→ **INSTRUCTIONS FOR THE TASK**
Edit the material below so that every "Screen dimensions:" becomes "Screen size:", leaving everything else unchanged.

[Stored data]
# # # # # # #

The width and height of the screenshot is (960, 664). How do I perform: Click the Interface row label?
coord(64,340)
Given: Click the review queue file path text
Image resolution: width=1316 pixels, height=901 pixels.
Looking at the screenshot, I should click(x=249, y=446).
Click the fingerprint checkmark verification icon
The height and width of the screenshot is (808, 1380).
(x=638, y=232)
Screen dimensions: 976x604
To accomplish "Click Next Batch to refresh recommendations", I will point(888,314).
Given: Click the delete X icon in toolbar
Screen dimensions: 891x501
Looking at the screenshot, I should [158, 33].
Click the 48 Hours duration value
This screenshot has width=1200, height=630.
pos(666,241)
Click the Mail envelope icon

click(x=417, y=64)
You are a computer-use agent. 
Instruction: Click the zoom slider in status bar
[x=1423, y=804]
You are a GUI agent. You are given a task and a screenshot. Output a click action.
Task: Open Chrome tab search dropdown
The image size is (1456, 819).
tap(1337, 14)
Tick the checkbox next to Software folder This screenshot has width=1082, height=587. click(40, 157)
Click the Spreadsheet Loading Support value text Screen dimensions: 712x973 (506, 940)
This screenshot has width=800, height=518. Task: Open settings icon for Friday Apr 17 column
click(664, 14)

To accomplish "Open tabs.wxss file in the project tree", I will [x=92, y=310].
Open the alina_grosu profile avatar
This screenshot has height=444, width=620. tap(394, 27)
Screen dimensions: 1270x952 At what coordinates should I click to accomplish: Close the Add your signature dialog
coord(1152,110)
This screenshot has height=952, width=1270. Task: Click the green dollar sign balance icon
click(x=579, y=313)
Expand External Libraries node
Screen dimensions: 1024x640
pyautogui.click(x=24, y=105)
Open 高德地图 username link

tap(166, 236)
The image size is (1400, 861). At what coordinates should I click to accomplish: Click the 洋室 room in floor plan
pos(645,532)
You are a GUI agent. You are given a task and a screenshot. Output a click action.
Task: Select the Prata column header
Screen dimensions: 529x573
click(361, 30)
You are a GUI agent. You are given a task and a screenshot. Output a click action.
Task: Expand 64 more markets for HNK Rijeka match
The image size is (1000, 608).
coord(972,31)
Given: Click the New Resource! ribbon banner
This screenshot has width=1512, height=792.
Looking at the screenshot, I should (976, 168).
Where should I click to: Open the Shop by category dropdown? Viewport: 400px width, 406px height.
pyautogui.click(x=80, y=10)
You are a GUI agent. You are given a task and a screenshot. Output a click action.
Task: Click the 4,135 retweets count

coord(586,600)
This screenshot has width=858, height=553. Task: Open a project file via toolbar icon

# # # # # # #

→ **TASK RESULT**
The width and height of the screenshot is (960, 664). How do I perform: Click the Interface row label?
coord(64,340)
Given: Click the review queue file path text
Image resolution: width=1316 pixels, height=901 pixels.
Looking at the screenshot, I should click(x=249, y=446).
Click the fingerprint checkmark verification icon
The height and width of the screenshot is (808, 1380).
(x=638, y=232)
Screen size: 976x604
To accomplish "Click Next Batch to refresh recommendations", I will point(888,314).
Given: Click the delete X icon in toolbar
Screen size: 891x501
Looking at the screenshot, I should [158, 33].
Click the 48 Hours duration value
This screenshot has width=1200, height=630.
pos(666,241)
Click the Mail envelope icon

click(x=417, y=64)
You are a computer-use agent. 
Instruction: Click the zoom slider in status bar
[x=1423, y=804]
You are a GUI agent. You are given a task and a screenshot. Output a click action.
Task: Open Chrome tab search dropdown
The image size is (1456, 819).
tap(1337, 14)
Tick the checkbox next to Software folder This screenshot has width=1082, height=587. click(40, 157)
Click the Spreadsheet Loading Support value text Screen size: 712x973 (506, 940)
This screenshot has width=800, height=518. Task: Open settings icon for Friday Apr 17 column
click(664, 14)

To accomplish "Open tabs.wxss file in the project tree", I will [x=92, y=310].
Open the alina_grosu profile avatar
This screenshot has height=444, width=620. tap(394, 27)
Screen size: 1270x952 At what coordinates should I click to accomplish: Close the Add your signature dialog
coord(1152,110)
This screenshot has height=952, width=1270. Task: Click the green dollar sign balance icon
click(x=579, y=313)
Expand External Libraries node
Screen size: 1024x640
pyautogui.click(x=24, y=105)
Open 高德地图 username link

tap(166, 236)
The image size is (1400, 861). At what coordinates should I click to accomplish: Click the 洋室 room in floor plan
pos(645,532)
You are a GUI agent. You are given a task and a screenshot. Output a click action.
Task: Select the Prata column header
Screen size: 529x573
click(361, 30)
You are a GUI agent. You are given a task and a screenshot. Output a click action.
Task: Expand 64 more markets for HNK Rijeka match
The image size is (1000, 608).
coord(972,31)
Given: Click the New Resource! ribbon banner
This screenshot has width=1512, height=792.
Looking at the screenshot, I should (976, 168).
Where should I click to: Open the Shop by category dropdown? Viewport: 400px width, 406px height.
pyautogui.click(x=80, y=10)
You are a GUI agent. You are given a task and a screenshot. Output a click action.
Task: Click the 4,135 retweets count

coord(586,600)
This screenshot has width=858, height=553. Task: Open a project file via toolbar icon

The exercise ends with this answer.